Wally Mlynarski, Merchant Services Product Executive at Bank of America, has had great success innovating payments over the last 10 years in more than one successful Atlanta company. “You begin as you intend to proceed,” he says. “It’s important to bring your team closer to the business problem. You have to establish support from the CEO and across all departments of the company. Then you can really make things happen.”

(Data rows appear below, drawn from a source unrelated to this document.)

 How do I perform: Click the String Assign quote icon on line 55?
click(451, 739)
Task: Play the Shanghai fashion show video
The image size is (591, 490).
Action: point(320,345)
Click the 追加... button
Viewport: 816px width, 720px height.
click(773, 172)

Wally was born in Hartford, Connecticut, where he lived until he was four years old. His father’s work required him to move many times during his childhood and teenage years. “My father was first generation Polish whose family moved to the US in the early 1950’s,” he says. “He went to the University of Illinois – Chicago and later got an MBA from the University of Connecticut, followed by a great career with Phillips and then Siemens. I guess you could say that my Dad was the American immigrant success story, and we were all very proud of him, but his career did require a lot of moving around.”
Growing up, Wally played a lot of sports. Wrestling for 12 years, baseball and football in high school and he also picked up rugby, which he continued to play. “I was in the Atlanta Rugby Club from after graduating from Georgia Tech until about the age of 28,” he says. “It helped me connect with people in town.”
Good at math and science in high school, a college like Georgia Tech seemed like a great idea to Wally. “I wanted to be at a college with a connection to a major city, and Atlanta gave me the opportunity.” He pledged Pi Kappa Alpha, and made numerous friends who have been successful entrepreneurs around Atlanta. “I’ve been able to develop a great network of friends and associates,” he says.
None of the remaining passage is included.